Un mes para la celiaquía: nutricionistas y médicos remarcan la importancia de un diagnóstico temprano
La importancia de un diagnóstico temprano En el marco del mes de la celiaquía, varios profesionales de la salud han subrayado lo crucial que es el diagnóstico temprano, la educación alimentaria y el acompañamiento…
La importancia de un diagnóstico temprano
En el marco del mes de la celiaquía, varios profesionales de la salud han subrayado lo crucial que es el diagnóstico temprano, la educación alimentaria y el acompañamiento emocional para aquellos que deben comenzar una dieta libre de gluten.
En diálogo con el programa Esta Mañana de NecRadio 98.3, la nutricionista Jimena González Procopio, quien además es celíaca, explicó que el impacto inicial suele ser muy fuerte, especialmente cuando el diagnóstico llega en la adolescencia o en la adultez.
“El paciente llega y dice: ‘¿Y ahora qué hago?’”, señaló González Procopio.
La profesional contó que descubrió su enfermedad a los 19 años, mientras estudiaba nutrición en Mar del Plata, luego de años de síntomas que atribuía al estrés y a la vida universitaria.
“Tenía inflamación intestinal, descomposturas, cansancio y caída del pelo”, recordó.
Según explicó, el diagnóstico definitivo se realiza mediante estudios específicos y endoscopía, aunque muchas veces los síntomas pueden confundirse con otros trastornos digestivos o cuadros de estrés.
Ese punto fue crucial en la entrevista, ya que uno de los puntos más importantes fue el impacto social y emocional que genera la enfermedad. “No es solamente dejar las harinas. Cambia toda la rutina”, sostuvo González Procopio.

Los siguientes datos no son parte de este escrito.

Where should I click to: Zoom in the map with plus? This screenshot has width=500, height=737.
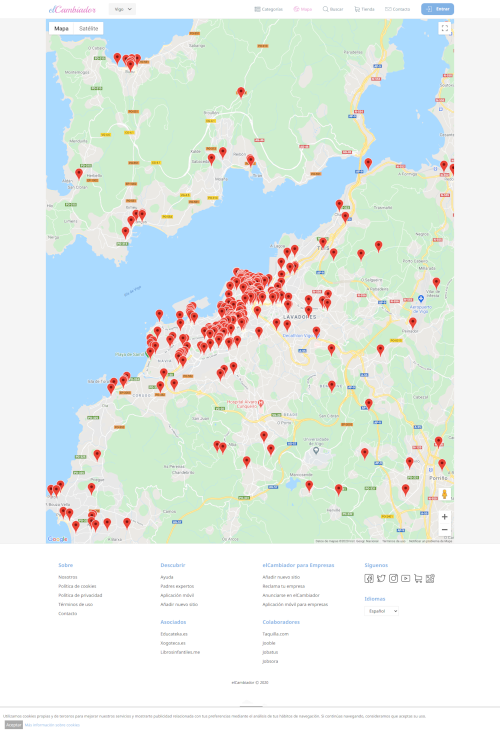point(445,517)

En ese sentido, la nutricionista recomendó utilizar utensilios exclusivos, mantener alimentos separados en la heladera y evitar productos a granel o preparados en lugares sin controles adecuados.
Enfatizó que “una mínima traza de gluten puede generar una reacción”, por lo que es primordial controlar la exposición.

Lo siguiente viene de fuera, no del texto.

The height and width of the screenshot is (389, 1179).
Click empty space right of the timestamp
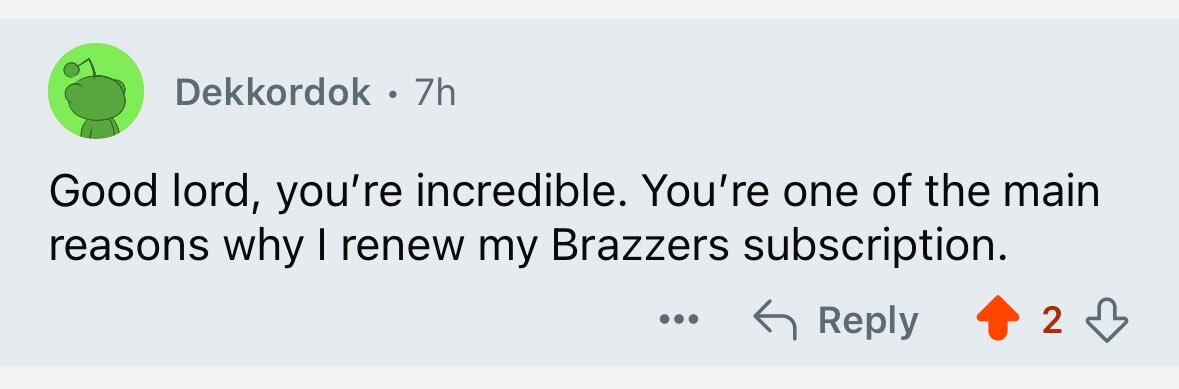(x=752, y=93)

Además de la importancia de la limpieza y control, la nutricionista remarcó que es esencial que los restaurantes, clubes y eventos sociales incorporen opciones realmente aptas para personas celíacas. Algo que, según expresó, es crucial para evitar la exclusión social a causa de la enfermedad.

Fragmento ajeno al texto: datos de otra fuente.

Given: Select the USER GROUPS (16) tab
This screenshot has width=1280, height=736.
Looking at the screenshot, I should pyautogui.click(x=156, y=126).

“No alcanza con tener una empanada sin gluten congelada”, afirmó con firmeza.
También se destacó que muchos pacientes atraviesan un proceso emocional complejo al comienzo del tratamiento, especialmente por las limitaciones sociales
“Tenés que organizarte todo el tiempo: qué vas a comer, dónde y cómo”, indicó.
Por último, González Procopio dejó un mensaje para todos aquellos que recibieron el diagnóstico de celiaquía recientemente: “Al principio cuesta, pero después uno aprende a convivir y puede tener una muy buena calidad de vida”, concluyó.
Un paso importante hacia la inclusión
Aunque la concientización sobre la enfermedad es cada vez mayor, todavía hay mucho camino por recorrer. Sin embargo, los profesionales han hecho un llamado a la atención acerca de que la alimentación debe ser consciente y controlada para una vida de calidad, incluso después de descubrir el diagnóstico.